- **Exercise requirements**: Print the data below exactly, but only the lines from the one containing "The image size is (1388, 909)." down to the one containing "Choose the site104 radio button", inclusive.

Records from a data source

»»

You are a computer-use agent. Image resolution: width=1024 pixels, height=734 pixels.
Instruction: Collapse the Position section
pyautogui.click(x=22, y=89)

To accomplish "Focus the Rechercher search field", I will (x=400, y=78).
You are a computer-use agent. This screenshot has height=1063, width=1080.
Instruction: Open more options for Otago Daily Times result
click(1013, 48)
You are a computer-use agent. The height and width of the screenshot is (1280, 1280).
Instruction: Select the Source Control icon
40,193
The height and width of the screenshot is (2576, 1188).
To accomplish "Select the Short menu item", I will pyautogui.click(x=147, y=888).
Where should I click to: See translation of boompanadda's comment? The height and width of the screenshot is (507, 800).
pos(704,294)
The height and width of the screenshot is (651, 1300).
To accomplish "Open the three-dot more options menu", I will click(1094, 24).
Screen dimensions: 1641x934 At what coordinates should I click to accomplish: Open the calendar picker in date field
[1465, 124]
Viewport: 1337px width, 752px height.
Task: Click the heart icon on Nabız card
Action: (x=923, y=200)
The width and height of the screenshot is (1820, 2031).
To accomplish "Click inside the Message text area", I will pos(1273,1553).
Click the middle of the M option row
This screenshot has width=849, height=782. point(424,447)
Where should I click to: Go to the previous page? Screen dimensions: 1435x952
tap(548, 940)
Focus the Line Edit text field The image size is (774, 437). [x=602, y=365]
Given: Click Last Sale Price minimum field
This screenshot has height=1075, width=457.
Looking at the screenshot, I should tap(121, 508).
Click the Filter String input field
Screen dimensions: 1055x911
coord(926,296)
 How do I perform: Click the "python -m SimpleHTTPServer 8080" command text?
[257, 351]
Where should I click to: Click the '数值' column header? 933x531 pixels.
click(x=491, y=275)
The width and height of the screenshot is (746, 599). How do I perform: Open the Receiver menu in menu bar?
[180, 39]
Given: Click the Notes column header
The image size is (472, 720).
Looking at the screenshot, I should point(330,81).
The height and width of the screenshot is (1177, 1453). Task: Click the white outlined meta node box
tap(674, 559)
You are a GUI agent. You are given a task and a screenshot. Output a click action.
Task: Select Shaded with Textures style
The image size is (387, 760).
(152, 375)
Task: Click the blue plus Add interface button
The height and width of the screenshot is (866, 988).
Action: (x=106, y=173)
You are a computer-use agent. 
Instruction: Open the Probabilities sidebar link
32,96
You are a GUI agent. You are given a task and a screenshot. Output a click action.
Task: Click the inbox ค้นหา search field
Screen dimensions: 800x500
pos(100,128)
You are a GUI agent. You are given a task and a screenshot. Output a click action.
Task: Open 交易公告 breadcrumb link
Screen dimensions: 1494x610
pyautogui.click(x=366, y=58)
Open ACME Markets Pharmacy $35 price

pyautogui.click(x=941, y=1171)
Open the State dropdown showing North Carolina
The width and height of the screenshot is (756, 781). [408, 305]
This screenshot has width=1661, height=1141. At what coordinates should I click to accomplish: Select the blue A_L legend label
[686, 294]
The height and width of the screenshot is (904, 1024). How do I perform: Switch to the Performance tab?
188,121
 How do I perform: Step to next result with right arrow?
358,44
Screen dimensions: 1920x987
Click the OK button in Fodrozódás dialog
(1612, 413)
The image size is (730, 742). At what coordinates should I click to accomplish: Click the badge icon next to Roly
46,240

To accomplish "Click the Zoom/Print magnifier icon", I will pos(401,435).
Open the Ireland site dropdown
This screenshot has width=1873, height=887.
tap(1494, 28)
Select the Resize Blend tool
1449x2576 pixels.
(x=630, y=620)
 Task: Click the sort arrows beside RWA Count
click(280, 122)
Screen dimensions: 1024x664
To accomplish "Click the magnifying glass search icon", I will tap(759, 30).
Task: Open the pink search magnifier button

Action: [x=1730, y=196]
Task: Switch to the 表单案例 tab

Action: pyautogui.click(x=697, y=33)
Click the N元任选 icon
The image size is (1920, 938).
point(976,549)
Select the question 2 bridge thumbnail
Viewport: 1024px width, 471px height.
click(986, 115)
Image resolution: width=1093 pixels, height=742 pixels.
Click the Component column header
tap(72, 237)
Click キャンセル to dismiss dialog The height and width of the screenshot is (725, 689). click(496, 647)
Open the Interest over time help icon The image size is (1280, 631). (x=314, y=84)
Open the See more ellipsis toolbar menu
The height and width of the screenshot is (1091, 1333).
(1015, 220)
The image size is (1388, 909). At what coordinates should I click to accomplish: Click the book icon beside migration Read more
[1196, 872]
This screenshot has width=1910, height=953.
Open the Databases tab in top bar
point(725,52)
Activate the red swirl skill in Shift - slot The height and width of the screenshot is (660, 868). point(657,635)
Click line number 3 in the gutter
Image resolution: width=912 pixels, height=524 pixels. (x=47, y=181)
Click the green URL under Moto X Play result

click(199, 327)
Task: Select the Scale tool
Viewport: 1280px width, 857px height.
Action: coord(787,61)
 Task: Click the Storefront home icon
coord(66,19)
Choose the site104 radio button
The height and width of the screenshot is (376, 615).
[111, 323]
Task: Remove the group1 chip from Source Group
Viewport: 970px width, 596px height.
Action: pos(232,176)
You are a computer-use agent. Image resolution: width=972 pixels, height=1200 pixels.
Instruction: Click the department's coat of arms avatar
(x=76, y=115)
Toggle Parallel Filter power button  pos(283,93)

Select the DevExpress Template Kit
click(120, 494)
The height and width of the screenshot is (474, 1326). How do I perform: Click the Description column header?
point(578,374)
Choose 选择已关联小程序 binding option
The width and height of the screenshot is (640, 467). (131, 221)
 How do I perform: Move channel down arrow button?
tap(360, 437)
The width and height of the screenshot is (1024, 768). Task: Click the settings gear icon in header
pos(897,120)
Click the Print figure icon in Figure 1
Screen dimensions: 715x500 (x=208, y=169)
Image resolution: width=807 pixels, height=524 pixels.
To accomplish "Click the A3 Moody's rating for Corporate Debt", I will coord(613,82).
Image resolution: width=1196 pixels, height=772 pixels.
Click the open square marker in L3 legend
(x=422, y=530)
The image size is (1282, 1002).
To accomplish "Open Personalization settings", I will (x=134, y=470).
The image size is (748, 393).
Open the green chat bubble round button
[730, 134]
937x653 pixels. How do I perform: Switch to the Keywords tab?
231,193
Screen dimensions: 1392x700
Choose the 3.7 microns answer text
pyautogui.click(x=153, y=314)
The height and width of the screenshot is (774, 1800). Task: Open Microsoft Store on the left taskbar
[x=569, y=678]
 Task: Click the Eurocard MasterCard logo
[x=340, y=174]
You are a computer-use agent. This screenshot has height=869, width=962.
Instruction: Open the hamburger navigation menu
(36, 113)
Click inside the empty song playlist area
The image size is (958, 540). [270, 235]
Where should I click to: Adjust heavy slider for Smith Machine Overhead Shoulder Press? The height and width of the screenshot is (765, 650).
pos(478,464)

««

- **Task response**:
The image size is (1388, 909). At what coordinates should I click to accomplish: Click the book icon beside migration Read more
[1196, 872]
This screenshot has width=1910, height=953.
Open the Databases tab in top bar
point(725,52)
Activate the red swirl skill in Shift - slot The height and width of the screenshot is (660, 868). point(657,635)
Click line number 3 in the gutter
Image resolution: width=912 pixels, height=524 pixels. (x=47, y=181)
Click the green URL under Moto X Play result

click(199, 327)
Task: Select the Scale tool
Viewport: 1280px width, 857px height.
Action: coord(787,61)
 Task: Click the Storefront home icon
coord(66,19)
Choose the site104 radio button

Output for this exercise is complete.